いわゆる「つくる会」系の「自虐的歴史観脱却派」が圧倒的優位に見える。
そんななか、自虐派とレッテルを貼られた旧勢力ではなく、新しい流れはないのか、と気にしていたら、あるはあるは。
「つくる会」そのものを研究対象としている歴史学者たちがいる。
世の中、バランスのとれているものだと感心した。
しかし、このような流れは、圧倒的なネット社会では浮上していないし、街の本屋ではあまり見ず、専門書の並ぶ大学の本屋でしかお目にかかれないことがバランスを欠いている。
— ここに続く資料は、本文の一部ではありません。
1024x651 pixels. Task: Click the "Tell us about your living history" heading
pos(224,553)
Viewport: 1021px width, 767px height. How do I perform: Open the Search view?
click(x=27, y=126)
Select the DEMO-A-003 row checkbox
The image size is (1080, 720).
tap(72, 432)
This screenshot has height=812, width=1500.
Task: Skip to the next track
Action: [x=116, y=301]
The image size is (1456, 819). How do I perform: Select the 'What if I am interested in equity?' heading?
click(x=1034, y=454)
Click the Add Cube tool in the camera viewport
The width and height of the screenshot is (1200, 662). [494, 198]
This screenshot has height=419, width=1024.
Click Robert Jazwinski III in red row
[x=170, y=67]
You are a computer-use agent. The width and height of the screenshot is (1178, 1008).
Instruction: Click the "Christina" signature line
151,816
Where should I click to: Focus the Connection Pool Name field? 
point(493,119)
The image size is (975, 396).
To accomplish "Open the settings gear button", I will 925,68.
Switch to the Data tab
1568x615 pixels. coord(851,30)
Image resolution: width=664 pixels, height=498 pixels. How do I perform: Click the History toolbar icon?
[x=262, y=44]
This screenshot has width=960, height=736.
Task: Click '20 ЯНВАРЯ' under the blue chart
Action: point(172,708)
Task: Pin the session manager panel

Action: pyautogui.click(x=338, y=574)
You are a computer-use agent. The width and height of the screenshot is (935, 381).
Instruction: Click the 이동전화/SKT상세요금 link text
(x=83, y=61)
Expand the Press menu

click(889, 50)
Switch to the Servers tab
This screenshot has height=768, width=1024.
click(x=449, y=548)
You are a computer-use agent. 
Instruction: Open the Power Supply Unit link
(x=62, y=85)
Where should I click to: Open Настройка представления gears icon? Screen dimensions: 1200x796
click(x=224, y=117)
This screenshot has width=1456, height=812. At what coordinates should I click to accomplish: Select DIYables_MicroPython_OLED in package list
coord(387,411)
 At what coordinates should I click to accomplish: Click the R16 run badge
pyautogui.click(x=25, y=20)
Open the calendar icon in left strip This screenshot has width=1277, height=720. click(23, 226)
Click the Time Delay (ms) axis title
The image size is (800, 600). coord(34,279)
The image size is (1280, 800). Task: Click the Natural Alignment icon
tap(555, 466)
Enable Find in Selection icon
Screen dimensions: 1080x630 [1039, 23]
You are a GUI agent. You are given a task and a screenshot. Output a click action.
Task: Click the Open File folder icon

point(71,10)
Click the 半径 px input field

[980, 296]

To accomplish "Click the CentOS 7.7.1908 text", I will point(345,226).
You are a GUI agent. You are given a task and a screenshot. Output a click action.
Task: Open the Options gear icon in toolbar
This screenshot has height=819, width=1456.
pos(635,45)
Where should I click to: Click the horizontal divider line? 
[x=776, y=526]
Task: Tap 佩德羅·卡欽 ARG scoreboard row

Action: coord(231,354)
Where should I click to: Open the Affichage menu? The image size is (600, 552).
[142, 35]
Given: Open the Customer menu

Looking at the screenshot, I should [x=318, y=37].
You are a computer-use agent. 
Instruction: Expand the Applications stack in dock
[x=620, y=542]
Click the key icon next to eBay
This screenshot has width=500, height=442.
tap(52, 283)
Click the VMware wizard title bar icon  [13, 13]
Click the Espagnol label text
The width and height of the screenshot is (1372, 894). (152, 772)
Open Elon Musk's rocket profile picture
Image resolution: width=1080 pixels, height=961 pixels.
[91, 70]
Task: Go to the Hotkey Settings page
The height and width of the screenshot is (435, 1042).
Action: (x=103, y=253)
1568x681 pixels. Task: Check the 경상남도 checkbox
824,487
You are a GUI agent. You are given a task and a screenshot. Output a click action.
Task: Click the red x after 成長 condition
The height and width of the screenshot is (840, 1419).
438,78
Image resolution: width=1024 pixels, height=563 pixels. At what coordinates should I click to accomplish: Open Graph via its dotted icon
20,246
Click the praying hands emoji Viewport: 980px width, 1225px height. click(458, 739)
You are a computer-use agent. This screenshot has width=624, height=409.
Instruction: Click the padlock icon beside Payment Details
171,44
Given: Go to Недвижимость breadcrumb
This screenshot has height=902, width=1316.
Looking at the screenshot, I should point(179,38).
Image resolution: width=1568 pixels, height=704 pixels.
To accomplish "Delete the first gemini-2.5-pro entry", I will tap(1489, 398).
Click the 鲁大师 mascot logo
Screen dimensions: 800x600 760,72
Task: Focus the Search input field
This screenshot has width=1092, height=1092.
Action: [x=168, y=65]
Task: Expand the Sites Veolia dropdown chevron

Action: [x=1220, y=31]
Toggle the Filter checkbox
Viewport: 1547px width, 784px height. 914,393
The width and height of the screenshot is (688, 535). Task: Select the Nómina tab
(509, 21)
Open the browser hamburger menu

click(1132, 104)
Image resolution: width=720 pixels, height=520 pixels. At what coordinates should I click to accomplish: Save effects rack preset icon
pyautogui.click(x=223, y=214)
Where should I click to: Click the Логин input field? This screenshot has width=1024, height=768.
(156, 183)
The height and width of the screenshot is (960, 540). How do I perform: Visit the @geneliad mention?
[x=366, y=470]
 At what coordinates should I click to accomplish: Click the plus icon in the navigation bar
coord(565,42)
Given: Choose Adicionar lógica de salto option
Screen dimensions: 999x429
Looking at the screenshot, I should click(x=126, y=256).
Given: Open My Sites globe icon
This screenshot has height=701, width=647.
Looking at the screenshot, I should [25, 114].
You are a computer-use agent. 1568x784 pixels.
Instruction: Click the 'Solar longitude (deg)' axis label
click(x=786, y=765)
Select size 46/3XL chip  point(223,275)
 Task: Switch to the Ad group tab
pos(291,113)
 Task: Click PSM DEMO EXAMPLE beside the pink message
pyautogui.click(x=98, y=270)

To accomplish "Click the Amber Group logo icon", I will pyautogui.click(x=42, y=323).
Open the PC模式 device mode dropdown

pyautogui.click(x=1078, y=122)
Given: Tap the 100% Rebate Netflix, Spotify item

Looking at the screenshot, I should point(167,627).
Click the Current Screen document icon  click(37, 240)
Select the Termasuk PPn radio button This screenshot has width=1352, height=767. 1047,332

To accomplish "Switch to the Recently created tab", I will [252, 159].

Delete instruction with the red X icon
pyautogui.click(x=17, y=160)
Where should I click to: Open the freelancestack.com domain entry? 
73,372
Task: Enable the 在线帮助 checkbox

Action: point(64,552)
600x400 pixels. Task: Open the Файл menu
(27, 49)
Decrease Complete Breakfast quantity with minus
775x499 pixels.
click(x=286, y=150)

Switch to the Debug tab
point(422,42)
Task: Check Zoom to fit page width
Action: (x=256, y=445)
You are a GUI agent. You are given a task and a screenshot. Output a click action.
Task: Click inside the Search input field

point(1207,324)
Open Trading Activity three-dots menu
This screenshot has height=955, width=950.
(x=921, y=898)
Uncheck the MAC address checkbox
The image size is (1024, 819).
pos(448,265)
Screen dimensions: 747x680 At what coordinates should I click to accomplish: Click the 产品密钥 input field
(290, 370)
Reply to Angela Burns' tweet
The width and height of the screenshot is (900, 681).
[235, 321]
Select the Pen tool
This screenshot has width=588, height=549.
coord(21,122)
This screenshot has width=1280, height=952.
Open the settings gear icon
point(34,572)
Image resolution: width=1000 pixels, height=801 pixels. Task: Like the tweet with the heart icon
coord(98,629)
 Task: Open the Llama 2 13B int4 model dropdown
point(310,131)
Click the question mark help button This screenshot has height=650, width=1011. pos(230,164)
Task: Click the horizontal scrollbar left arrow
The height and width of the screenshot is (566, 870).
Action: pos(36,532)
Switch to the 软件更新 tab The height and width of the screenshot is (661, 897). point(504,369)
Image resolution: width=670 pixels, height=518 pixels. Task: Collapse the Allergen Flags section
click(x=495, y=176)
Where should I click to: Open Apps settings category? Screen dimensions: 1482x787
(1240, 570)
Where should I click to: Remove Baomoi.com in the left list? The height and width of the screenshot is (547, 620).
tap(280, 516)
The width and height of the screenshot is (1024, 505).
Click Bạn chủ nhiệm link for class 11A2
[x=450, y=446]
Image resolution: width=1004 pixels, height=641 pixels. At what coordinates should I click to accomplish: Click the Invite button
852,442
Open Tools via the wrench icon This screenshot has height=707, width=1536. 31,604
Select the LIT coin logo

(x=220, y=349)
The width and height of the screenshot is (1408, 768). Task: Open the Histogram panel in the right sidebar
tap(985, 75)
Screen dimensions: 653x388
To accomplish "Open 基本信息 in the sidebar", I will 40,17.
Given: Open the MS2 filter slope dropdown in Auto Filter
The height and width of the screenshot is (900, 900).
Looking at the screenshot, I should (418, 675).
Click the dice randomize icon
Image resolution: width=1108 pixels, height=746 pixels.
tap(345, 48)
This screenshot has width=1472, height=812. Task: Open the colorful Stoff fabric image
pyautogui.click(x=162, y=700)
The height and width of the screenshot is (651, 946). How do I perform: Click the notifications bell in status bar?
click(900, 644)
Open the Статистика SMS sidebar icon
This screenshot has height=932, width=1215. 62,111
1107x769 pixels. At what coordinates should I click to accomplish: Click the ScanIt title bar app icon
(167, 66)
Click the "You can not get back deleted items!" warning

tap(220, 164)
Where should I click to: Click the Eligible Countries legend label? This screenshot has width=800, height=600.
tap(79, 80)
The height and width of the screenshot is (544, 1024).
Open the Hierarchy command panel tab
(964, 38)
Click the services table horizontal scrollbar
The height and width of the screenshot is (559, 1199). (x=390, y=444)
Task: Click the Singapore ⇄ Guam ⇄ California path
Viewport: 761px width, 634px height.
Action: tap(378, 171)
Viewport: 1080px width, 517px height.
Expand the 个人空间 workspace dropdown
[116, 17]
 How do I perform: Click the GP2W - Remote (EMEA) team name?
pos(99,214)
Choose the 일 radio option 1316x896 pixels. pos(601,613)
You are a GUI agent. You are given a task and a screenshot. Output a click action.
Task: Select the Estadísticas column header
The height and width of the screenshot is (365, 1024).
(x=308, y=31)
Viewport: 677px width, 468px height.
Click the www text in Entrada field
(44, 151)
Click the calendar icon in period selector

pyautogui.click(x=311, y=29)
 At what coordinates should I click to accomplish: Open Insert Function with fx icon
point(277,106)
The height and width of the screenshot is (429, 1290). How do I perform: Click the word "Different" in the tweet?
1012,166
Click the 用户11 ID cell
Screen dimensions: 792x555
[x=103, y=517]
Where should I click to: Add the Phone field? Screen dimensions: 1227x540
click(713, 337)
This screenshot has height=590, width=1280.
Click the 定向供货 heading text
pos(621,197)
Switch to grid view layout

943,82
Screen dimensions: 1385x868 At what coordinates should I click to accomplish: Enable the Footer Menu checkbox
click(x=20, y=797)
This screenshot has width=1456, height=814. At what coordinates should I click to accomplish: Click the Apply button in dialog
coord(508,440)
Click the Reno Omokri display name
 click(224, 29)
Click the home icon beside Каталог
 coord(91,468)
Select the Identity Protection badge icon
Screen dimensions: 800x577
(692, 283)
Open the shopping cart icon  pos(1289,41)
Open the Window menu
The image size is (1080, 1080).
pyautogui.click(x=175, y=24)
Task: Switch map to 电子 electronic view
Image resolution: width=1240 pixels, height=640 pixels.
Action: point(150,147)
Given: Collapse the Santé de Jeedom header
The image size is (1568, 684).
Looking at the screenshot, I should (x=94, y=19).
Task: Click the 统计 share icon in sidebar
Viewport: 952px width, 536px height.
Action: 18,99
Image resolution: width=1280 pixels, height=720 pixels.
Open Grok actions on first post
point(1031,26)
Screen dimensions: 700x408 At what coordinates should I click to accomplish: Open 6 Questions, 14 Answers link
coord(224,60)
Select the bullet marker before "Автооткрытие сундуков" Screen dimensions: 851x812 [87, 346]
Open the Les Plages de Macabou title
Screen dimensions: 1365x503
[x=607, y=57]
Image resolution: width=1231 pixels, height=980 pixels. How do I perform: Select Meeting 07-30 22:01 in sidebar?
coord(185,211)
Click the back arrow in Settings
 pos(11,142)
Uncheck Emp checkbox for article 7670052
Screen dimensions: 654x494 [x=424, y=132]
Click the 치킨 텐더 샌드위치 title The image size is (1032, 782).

圧倒的財力をもつ方が、草の根ナショナリズムを巻き込んで圧倒しているという現状がある。
こちらの方々も漫画でも書いたらいいのにね、と思ったりする。
しかし、歴史観を普及する気はないのかもしれない。

実は、先日本屋へ行ったら、かつての「国民の歴史」と同程度に厚い本がデーンと積んであった。
それはとても読む時間がないので、その著者とはどのような人なのかを知りたくて、この本を手にした。
いやはや、なかなか面白い。

ちょっと趣味の域を超えて来たかな?文系ってやはり生臭い事も研究対象とするので、大変だ。

なんてことを言ってられない現実が、自然科学、地球科学にも実は迫られているのだが。
科学と政治、科学と経済の関係の理解なくしてモラトリアムである時代は終わろうとしている。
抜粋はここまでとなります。